##### Records shown
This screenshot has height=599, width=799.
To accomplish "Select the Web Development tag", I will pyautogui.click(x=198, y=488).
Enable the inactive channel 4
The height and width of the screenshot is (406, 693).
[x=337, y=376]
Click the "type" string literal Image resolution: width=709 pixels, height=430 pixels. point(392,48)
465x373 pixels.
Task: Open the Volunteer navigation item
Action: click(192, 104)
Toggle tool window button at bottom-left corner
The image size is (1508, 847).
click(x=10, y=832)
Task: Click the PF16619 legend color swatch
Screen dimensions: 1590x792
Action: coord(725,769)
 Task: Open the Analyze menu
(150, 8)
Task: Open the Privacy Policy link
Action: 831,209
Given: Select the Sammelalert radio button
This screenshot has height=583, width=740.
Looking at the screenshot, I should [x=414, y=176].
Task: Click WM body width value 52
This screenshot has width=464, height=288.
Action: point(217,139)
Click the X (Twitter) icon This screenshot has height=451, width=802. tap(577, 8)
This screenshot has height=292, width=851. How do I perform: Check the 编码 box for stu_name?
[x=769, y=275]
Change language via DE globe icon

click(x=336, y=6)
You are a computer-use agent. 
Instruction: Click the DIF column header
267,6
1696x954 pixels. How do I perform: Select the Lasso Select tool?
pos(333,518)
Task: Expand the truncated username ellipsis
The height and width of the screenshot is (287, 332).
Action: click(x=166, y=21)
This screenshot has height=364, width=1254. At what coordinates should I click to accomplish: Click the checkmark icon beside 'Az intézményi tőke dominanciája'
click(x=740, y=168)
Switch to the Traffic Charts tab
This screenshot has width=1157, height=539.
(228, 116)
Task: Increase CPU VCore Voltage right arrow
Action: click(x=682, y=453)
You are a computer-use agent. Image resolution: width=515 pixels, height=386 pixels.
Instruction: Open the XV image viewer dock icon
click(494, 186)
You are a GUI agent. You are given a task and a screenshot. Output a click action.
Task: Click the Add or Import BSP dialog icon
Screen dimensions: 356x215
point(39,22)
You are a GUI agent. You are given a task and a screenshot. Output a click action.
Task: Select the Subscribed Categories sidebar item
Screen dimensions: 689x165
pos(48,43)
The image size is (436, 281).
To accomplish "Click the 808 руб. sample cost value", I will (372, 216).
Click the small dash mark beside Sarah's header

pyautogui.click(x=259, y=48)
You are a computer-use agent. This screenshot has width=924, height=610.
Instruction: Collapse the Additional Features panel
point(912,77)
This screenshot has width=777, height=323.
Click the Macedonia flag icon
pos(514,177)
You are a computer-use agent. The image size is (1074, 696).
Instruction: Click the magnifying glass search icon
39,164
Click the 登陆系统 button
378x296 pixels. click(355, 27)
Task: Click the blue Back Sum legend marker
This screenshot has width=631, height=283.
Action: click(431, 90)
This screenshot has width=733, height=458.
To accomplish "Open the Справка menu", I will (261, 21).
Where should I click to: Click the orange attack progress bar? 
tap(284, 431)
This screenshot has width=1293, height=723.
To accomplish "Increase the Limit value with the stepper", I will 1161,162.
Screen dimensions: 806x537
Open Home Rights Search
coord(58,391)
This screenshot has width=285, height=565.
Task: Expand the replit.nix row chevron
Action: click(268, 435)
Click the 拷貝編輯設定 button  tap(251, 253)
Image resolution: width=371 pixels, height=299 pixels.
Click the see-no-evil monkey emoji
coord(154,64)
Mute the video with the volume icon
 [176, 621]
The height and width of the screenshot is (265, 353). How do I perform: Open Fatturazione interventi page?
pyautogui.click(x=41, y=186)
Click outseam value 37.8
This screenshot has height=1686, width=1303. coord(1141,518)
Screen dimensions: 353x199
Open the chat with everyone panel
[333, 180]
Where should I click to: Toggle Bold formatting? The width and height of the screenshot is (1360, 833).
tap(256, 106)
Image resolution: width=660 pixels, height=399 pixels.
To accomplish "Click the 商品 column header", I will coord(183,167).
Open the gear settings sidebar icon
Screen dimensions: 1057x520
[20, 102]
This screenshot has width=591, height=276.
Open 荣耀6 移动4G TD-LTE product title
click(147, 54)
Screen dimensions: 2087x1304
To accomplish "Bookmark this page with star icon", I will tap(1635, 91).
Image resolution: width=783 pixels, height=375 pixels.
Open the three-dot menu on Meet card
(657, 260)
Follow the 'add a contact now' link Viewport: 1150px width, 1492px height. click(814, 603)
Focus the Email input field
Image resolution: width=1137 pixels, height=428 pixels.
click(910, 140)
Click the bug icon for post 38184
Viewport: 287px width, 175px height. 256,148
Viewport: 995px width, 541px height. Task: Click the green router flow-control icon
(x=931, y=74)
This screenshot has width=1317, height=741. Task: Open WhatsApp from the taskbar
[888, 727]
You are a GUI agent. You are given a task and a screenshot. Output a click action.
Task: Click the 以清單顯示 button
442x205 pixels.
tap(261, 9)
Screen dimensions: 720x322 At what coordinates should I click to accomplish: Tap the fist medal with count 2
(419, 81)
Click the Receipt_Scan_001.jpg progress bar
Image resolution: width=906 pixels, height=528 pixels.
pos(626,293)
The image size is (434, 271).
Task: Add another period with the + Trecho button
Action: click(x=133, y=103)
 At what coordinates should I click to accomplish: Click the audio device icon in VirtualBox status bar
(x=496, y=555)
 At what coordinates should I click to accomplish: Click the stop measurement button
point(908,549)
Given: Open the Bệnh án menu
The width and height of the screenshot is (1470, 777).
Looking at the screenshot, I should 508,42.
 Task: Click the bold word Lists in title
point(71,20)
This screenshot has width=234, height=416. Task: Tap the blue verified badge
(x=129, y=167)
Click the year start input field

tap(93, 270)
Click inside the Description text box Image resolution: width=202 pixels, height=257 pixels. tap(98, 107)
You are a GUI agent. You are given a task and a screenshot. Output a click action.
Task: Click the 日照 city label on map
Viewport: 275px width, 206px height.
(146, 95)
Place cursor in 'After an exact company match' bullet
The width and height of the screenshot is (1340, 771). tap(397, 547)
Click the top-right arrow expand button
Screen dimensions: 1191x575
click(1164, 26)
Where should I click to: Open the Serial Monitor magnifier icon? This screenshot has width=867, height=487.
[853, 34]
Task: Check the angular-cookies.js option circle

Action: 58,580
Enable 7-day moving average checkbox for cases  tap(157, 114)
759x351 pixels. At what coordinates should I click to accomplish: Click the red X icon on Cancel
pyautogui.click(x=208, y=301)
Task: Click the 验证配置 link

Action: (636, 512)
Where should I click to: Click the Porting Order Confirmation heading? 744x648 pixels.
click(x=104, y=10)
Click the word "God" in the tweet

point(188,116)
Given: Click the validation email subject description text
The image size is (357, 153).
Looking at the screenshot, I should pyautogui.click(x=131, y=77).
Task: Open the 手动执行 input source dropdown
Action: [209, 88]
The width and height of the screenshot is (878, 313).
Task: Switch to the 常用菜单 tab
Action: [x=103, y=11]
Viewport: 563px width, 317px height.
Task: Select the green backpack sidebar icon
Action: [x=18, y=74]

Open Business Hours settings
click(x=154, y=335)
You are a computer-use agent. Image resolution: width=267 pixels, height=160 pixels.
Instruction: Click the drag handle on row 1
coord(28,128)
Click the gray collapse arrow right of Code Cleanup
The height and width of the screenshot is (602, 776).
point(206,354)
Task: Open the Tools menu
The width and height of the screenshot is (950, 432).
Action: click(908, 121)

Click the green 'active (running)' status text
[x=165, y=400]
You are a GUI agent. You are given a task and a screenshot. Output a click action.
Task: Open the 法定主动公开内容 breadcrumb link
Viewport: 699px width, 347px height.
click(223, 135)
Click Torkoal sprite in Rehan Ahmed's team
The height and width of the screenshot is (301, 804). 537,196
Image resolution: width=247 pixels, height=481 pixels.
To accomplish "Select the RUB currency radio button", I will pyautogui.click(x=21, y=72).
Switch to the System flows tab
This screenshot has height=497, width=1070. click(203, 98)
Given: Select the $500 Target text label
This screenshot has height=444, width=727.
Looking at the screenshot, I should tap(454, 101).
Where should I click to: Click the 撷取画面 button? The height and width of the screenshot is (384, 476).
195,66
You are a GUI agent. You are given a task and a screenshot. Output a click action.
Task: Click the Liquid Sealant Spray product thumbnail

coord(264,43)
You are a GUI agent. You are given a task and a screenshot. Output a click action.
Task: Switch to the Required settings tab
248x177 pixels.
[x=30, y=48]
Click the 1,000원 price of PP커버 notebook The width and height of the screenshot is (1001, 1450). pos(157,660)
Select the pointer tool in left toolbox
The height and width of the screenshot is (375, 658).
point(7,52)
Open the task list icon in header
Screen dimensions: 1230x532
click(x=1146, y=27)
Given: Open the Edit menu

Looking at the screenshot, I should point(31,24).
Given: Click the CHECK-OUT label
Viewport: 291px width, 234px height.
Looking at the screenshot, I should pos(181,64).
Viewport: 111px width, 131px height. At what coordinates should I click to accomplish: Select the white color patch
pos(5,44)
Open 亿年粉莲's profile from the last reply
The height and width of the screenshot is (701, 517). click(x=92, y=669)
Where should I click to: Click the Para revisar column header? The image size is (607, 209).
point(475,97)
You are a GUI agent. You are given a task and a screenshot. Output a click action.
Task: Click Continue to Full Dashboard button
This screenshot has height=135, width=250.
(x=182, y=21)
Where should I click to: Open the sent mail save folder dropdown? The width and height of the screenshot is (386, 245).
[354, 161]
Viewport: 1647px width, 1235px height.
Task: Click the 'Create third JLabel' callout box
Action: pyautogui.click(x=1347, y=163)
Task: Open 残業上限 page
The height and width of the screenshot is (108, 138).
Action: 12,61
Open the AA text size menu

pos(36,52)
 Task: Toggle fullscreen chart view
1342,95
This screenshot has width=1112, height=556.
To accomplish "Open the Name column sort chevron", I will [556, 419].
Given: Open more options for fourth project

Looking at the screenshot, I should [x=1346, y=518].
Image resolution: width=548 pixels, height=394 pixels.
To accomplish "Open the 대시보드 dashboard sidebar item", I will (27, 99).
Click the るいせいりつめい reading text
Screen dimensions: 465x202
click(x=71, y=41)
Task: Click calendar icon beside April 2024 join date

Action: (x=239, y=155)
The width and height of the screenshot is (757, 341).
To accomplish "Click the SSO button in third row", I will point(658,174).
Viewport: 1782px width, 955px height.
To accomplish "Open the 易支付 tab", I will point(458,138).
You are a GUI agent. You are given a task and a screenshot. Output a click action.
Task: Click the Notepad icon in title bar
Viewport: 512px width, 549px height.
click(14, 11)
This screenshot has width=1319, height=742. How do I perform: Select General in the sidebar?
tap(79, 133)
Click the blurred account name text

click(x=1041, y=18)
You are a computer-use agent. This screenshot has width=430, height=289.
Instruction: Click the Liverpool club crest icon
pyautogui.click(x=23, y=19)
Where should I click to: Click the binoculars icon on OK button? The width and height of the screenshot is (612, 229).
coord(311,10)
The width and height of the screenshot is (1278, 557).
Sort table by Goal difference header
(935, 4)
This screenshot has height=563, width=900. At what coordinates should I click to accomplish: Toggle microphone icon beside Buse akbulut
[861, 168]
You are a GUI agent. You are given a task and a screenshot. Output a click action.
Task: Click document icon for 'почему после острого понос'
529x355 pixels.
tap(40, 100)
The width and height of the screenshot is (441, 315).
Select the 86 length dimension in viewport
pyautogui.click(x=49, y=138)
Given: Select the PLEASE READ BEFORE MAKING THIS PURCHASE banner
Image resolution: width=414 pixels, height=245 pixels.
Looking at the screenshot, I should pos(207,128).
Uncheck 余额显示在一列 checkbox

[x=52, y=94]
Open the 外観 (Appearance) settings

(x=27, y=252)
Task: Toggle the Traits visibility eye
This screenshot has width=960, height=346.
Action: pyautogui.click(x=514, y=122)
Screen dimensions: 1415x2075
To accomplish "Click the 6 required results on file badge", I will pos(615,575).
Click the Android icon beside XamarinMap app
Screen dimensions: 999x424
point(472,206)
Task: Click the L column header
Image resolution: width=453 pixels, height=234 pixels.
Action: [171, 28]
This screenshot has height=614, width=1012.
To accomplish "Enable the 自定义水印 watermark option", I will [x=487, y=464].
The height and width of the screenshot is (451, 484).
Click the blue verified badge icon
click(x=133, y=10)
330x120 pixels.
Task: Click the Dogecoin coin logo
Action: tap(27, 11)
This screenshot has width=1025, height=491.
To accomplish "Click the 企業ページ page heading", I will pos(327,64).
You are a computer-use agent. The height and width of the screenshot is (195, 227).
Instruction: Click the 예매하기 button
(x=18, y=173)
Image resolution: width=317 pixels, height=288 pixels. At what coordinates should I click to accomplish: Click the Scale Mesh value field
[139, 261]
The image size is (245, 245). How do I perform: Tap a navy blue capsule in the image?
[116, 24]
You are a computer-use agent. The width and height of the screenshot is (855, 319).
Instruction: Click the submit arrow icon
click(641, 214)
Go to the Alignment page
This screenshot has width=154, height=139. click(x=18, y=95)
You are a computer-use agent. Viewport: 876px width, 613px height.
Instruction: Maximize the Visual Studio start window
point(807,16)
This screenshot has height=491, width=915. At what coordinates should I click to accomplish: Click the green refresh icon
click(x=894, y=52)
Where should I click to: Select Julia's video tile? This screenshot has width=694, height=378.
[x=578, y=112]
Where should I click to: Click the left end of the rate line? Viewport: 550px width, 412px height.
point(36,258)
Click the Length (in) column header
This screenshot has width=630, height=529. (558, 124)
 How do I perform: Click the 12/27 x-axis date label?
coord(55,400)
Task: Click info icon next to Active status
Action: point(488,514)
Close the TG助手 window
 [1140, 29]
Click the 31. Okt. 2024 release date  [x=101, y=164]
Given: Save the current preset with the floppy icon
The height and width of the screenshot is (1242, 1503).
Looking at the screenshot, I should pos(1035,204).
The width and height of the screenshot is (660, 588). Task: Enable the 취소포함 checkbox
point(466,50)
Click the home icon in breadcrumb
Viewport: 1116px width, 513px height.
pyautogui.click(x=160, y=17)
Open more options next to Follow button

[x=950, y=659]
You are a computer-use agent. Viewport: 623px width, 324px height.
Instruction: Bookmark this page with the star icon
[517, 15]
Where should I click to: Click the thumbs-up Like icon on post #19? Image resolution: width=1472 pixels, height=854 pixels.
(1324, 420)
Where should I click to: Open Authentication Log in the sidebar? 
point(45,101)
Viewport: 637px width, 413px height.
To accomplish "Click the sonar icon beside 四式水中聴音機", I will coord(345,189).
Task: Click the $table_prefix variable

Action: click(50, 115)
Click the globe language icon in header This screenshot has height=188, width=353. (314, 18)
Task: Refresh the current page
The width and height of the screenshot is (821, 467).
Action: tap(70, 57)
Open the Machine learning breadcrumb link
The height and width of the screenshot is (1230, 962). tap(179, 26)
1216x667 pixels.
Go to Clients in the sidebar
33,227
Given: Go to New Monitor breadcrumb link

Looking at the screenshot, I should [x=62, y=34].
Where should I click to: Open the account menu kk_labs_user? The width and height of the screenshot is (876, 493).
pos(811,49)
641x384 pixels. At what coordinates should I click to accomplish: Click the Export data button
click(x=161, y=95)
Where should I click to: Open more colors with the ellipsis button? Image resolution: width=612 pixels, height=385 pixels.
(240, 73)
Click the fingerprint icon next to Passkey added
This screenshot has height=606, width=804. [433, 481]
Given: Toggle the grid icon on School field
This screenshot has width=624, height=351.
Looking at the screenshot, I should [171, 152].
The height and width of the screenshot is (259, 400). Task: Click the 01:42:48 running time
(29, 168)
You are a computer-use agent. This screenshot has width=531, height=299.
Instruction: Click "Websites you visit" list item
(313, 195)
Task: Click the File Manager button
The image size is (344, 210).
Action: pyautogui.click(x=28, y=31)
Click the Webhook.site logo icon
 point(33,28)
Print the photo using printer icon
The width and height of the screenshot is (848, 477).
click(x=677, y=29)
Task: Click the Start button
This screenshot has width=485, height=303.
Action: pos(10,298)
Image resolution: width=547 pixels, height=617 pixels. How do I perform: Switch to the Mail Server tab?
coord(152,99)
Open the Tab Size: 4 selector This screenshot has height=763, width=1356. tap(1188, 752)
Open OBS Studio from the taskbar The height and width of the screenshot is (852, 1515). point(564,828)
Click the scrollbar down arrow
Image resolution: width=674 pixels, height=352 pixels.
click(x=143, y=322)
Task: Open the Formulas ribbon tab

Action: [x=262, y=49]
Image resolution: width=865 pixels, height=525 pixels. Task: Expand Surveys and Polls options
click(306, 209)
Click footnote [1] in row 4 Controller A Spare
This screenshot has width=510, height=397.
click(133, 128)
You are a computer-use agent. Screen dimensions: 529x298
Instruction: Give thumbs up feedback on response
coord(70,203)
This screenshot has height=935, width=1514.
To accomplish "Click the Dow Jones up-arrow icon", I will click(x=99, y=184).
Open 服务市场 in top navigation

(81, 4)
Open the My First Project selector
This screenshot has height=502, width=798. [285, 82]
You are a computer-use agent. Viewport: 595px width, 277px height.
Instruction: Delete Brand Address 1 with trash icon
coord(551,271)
##########
- **Directions for this task**: Update the records from the line with "Task: Open 残業上限 page" to the line with "Looking at the screenshot, I should [x=1346, y=518].", replacing "fullscreen" with "expanded". Return only those lines, with nothing else changed.

- **Problem solution**:
Task: Open 残業上限 page
The height and width of the screenshot is (108, 138).
Action: 12,61
Open the AA text size menu

pos(36,52)
 Task: Toggle expanded chart view
1342,95
This screenshot has width=1112, height=556.
To accomplish "Open the Name column sort chevron", I will [556, 419].
Given: Open more options for fourth project

Looking at the screenshot, I should [x=1346, y=518].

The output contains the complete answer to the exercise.